Muay Thai, sometimes called the “art of eight limbs” is a combat sport that involves a combination of clinch work, kicks, knees, elbows, and punches. It originated in 18th century Thailand, and began to gain international popularity in the late 20th century. This martial art is now taught and competed in around the world.
In the past few decades, Muay Thai has also become a popular component of mixed martial arts. Because Muay Thai’s striking is so effective and powerful, many MMA fighters have adapted these techniques for use in their combat sport.
As a result of Muay Thai’s growing popularity as its own martial art and as an influence on MMA, there are now different training techniques available to many Muay Thai students. You can train in traditional Muay Thai, or you can train in Muay Thai for MMA.
So what’s the difference between traditional Muay Thai methods and modern training methods? Is one better than the other? Let’s take a closer look at the techniques and philosophies of Muay Thai vs Muay Thai for MMA.
Traditional Muay Thai vs Modern Muay Thai: Objectives
Muay Thai bouts have five three-minute rounds with two minutes of rest between each round. They can be won by knockout, technical knockout, or points. Important techniques for a traditional Muay Thai fight include kicks, knees, elbows, and punches, as well as strong clinchwork. Traditional Muay Thai fighters are trained to execute all of these techniques, and how to defend against them.
MMA fights generally feature three five-minute rounds (championship matches are often extended to five rounds) with one minute of rest in between. Fights can be won my knockout, technical knockout, submission, or decision. All of the techniques employed in traditional Muay Thai are legal — and often quite powerful — in MMA, and many fighters learn how to execute and defend against them. But they also have to learn how to adapt these techniques to a sport that also features a wide array of techniques and moves from other martial arts, including grappling arts like wrestling and Brazilian Jiu-Jitsu.
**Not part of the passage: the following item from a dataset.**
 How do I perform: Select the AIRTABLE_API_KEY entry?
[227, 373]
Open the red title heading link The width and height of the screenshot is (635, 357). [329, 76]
The Traditional Muay Thai Stance vs MMA Stance
In general, the traditional Muay Thai stance features squared, forward-facing hips, a tucked chin, and a fairly straight spine. Hands are high enough to protect the face, and elbows are in place to defend against kicks and knees to the torso. Traditional Muay Thai fighters tend to put most of their weight on the back foot, keeping the front foot light and read to check kicks quickly and efficiently.
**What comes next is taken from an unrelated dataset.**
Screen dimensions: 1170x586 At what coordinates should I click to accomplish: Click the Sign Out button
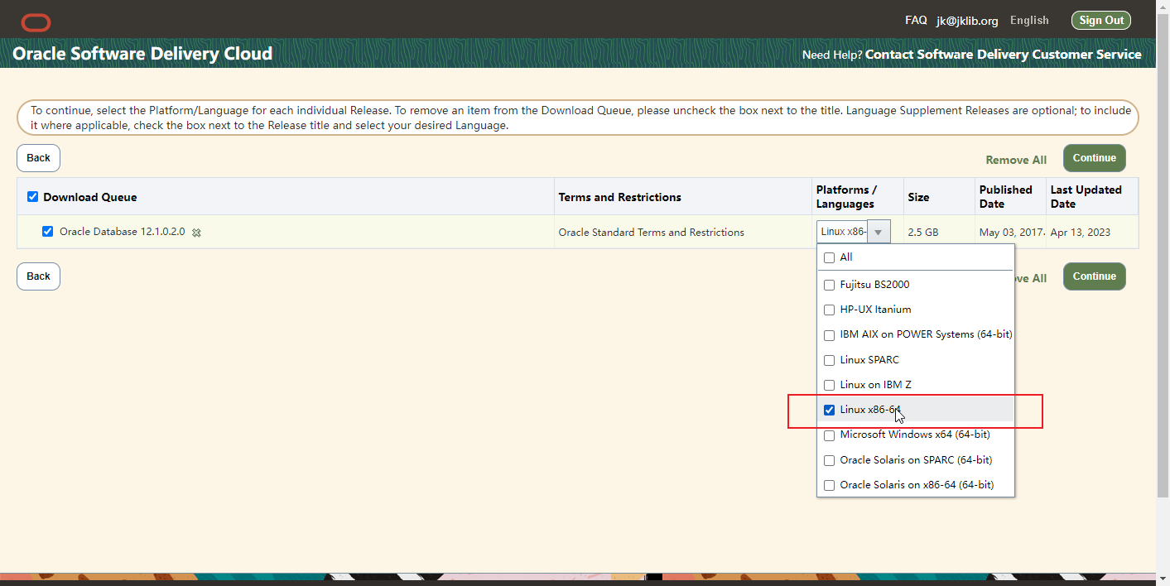click(1100, 21)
In MMA, fighters usually stand with their feet wider apart, and the weight more evenly distributed between them. Their body posture is slightly tilted forward and their hands will be held a little lower and looser. This allows MMA fighters to defend against takedown attempts as well as strikes.
Traditional Muay Thai vs Muay Thai for MMA: Footwork and Rhythm
Traditional Muay Thai often favors a lot of standing and trading strikes. Opponents stand their ground and throw punches, kicks, elbows, and knees at each other, and defend against each other’s attacks. As traditional Muay Thai training emphasizes precision and form, the rhythm of these fights and the fighters’ use of the ring is usually very deliberate and methodical.
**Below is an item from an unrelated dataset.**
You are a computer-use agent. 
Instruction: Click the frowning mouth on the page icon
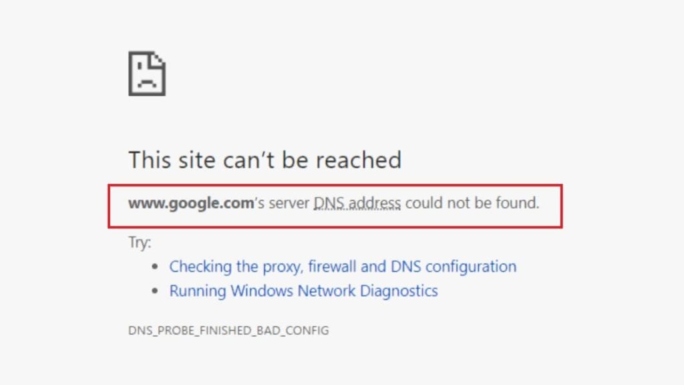click(x=147, y=82)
MMA is not sloppy, but MMA fighters must take into account a different set of variables when they fight, and this results in a very different type of movement and timing in their bouts. There can be moments of very methodical fighting in MMA bouts, but also fast rushes of striking combinations, takedowns, and submission attempts. MMA fighters also tend to use more of the ring or cage when they fight, which adds more forward, backward, and lateral movement to their footwork.
Traditional Muay Thai vs Muay Thai for MMA: Attacks and Defence
Traditional Muay Thai generally focuses on precise and powerful strikes — and precise defense against them. The power of these strikes comes from the form of traditional Muay Thai techniques. Strikes aren’t just thrown with the limbs, they’re thrown with the entirely body, and generate both speed and strength through hip and torso rotation. Muay Thai fighters use their hands and elbows to defend against upper and mid-body strikes, and check lower body body attacks with their front shin.
MMA fighters with Muay Thai for MMA training might throw similar strikes, but they rarely employ the same range of motion in their hip and torso rotation. This takes away some of the power of the kicks, punches, and elbows, but it also allows fighters to reset their stance more quickly, and leaves them less vulnerable to takedown attempts than traditional Muay Thai methods. Checking kicks is less common in MMA for similar reasons. Some MMA fighters will use traditional Muay Thai checking techniques, but they also have to be careful of how this move exposes them to takedowns and submission attempts.
Traditional Muay Thai vs Modern Muay Thai: Which is better?
That’s a complicated question that could lead to years of spirited debate between Muay Thai traditionalists and MMA devotees, but the short answer is that it depends on what your training and competition goals are. If you’re interested in the history and techniques of Muay Thai, it’s worth seeking out a traditional Muay Thai school. If you’re hoping to apply Muay Thai’s techniques to your MMA game, then you should seek out a Muay Thai school that has experience working with MMA fighters, or Muay Thai classes specifically designed for MMA.